> [Problems to solve]:
1) In the post on standard primitive error codes, which error symbol could a socket open primitive return?
2) Repeat the stretch of the post on standard primitive error codes from "I guess my point" through "old and hairy.".
3) Pick up the post on standard primitive error codes after its last sentence and keep writing.

> [Selected excerpt]:
— start —

I guess my point was more the fact that we should come up with a standard error list that can be returned from a set primitive. What they are called I don't really care, I just used the POSIX example as... well... an example :)
However I do think that a lot of the POSIX error symbols can be used even though many APIs are called. For example #ECONNREFUSED could be returned from a socket open primitive and even though you have no idea/don't care what the primitive is doing internally; it is pretty obvious what the error means.
The main thing would be to "standardise" the interfaces between Squeak and primitives to MINIMISE the amount of platform specific code in very crucial parts of the kernel. I don't think it is hard to do; I think the problem is that very few people are willing to touch the guts and so we are left with the status quo which is getting old and hairy.

— end —

Item coordinate data:
— start —

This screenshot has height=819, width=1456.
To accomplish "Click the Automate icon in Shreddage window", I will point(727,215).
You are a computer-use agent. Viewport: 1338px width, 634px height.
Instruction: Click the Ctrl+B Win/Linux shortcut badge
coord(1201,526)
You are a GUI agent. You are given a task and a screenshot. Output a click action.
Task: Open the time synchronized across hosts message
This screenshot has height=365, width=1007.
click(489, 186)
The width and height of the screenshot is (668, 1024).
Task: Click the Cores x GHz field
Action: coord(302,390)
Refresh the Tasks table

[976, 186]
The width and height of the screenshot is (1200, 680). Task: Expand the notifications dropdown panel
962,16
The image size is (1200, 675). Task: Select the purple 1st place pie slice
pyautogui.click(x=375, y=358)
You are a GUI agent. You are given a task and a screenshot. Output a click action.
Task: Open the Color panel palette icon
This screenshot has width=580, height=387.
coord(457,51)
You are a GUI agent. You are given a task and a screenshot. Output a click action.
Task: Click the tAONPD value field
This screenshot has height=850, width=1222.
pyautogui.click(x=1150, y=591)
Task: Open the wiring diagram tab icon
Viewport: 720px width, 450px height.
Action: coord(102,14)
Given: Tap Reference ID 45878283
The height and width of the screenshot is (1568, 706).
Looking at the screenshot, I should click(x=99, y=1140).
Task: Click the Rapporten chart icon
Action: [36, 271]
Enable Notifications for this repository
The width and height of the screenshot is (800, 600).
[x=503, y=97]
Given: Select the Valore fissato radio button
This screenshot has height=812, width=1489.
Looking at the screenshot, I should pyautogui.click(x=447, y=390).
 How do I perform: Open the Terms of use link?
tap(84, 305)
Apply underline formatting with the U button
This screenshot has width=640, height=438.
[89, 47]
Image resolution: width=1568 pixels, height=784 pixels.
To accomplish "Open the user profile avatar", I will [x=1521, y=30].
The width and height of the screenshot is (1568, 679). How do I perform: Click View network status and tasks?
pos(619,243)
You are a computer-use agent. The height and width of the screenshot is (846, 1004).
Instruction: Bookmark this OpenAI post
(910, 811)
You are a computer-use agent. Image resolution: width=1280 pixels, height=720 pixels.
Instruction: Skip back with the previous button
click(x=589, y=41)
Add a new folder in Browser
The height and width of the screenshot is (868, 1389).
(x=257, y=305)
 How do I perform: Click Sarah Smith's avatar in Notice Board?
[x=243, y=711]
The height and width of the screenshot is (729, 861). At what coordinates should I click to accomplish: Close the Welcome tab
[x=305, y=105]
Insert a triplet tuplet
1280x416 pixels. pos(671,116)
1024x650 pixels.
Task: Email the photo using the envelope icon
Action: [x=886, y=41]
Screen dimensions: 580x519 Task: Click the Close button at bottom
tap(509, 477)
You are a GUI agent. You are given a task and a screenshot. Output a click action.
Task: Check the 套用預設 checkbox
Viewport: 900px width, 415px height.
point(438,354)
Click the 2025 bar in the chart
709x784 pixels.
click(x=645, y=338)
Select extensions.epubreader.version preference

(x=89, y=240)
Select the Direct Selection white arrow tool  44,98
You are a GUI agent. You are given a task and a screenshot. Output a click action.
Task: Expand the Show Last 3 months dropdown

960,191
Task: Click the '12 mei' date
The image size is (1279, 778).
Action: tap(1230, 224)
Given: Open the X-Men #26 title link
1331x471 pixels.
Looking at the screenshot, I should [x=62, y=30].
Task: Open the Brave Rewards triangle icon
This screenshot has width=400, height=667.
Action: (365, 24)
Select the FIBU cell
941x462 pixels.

— end —

> [Expected outputs]:
1) #ECONNREFUSED

2)
I guess my point was more the fact that we should come up with a standard error list that can be returned from a set primitive. What they are called I don't really care, I just used the POSIX example as... well... an example :)
However I do think that a lot of the POSIX error symbols can be used even though many APIs are called. For example #ECONNREFUSED could be returned from a socket open primitive and even though you have no idea/don't care what the primitive is doing internally; it is pretty obvious what the error means.
The main thing would be to "standardise" the interfaces between Squeak and primitives to MINIMISE the amount of platform specific code in very crucial parts of the kernel. I don't think it is hard to do; I think the problem is that very few people are willing to touch the guts and so we are left with the status quo which is getting old and hairy.

3)
Russell
-----Original Message----- From: squeak-dev-bounces@lists.squeakfoundation.org [mailto:squeak-dev- bounces@lists.squeakfoundation.org] On Behalf Of Ned Konz Sent: Monday, 30 August 2004 1:19 AM To: The general-purpose Squeak developers list Cc: David T. Lewis Subject: Re: functionality of Socket>>socketError
On Sunday 29 August 2004 6:43 am, David T. Lewis wrote:
Why not have the primitives return a symbol which is a POSIX error
name?
We have a list of codes that can be returned from the Socket
primitives
and each platform VM is coded to that standard. Then you don't need to know what error code on each platform is, the code in the Squeak side
is
standard and you don't need a platform mapping class. Plus people who know POSIX stuff :) can at least make some sense of
what
is going wrong.
But yes, I agree that your suggestion here might be a simpler approach
for
reporting socket errors. (I'm no expert on POSIX sockets, so I don't
know
if this is workable across a range of platforms.)
That doesn't fix the problem that you get when your primitive calls several API calls, each of which can return roughly the same set of errors.
In cases like that you'd either have to:
- pass back the *first* error code and let people guess what it meant
(i.e. what API call generated it), or
- generate a new error code that names a particular error condition
- include more context (like for instance what the API call was that
generated the error)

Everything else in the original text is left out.